### WHAT NEEDS TO BE DONE
From the line that includes "Task: Disable the" to the closing line of the data, please transcribe every line exactly and add nothing.

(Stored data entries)
┄┄┄┄┄┄┄┄┄┄┄┄┄┄┄┄┄┄┄┄

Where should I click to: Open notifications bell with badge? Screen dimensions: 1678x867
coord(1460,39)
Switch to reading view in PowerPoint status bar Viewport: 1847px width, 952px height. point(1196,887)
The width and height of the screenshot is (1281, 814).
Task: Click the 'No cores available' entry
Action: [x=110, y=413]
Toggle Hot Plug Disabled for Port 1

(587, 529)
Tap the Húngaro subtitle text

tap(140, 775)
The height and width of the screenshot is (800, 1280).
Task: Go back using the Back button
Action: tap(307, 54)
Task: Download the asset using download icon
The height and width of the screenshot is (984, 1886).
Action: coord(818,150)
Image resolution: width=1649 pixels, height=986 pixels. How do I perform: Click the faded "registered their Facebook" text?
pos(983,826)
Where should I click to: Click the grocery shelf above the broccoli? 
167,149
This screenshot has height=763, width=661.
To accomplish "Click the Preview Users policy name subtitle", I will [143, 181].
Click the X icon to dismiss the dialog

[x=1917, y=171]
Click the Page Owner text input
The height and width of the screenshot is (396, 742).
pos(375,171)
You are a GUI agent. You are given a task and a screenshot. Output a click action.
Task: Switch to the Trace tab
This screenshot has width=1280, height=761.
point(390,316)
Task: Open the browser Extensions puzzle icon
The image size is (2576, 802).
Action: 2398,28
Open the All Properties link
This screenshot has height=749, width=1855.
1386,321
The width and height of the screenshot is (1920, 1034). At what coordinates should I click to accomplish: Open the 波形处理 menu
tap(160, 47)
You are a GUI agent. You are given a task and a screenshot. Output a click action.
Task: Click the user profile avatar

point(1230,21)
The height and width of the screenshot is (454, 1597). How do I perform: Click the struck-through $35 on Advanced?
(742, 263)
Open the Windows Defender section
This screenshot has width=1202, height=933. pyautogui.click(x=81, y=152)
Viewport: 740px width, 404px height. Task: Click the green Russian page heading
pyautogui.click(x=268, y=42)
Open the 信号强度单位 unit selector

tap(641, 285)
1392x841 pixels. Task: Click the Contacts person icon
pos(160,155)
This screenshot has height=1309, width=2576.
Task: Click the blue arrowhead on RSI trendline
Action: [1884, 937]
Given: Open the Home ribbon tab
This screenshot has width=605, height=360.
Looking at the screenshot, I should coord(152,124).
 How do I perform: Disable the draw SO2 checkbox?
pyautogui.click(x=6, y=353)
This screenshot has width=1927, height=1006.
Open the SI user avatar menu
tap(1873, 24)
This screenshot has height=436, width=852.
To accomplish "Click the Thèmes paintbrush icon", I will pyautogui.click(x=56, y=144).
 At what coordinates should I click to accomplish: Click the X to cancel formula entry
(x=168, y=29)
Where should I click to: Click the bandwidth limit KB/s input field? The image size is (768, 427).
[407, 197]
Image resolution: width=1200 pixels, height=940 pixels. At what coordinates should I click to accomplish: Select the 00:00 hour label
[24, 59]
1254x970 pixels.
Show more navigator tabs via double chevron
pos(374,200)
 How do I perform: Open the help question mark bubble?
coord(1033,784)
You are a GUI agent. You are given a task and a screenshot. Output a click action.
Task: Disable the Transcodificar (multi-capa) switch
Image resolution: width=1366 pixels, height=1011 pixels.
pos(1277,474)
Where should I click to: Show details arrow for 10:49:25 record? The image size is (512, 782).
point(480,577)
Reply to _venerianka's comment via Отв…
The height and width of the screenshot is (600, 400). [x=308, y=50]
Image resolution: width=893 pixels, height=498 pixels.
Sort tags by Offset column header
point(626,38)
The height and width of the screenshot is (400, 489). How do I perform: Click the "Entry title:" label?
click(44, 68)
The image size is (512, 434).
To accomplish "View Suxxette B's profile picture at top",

┄┄┄┄┄┄┄┄┄┄┄┄┄┄┄┄┄┄┄┄

### SOLUTION TO THIS TASK
Task: Disable the Transcodificar (multi-capa) switch
Image resolution: width=1366 pixels, height=1011 pixels.
pos(1277,474)
Where should I click to: Show details arrow for 10:49:25 record? The image size is (512, 782).
point(480,577)
Reply to _venerianka's comment via Отв…
The height and width of the screenshot is (600, 400). [x=308, y=50]
Image resolution: width=893 pixels, height=498 pixels.
Sort tags by Offset column header
point(626,38)
The height and width of the screenshot is (400, 489). How do I perform: Click the "Entry title:" label?
click(44, 68)
The image size is (512, 434).
To accomplish "View Suxxette B's profile picture at top",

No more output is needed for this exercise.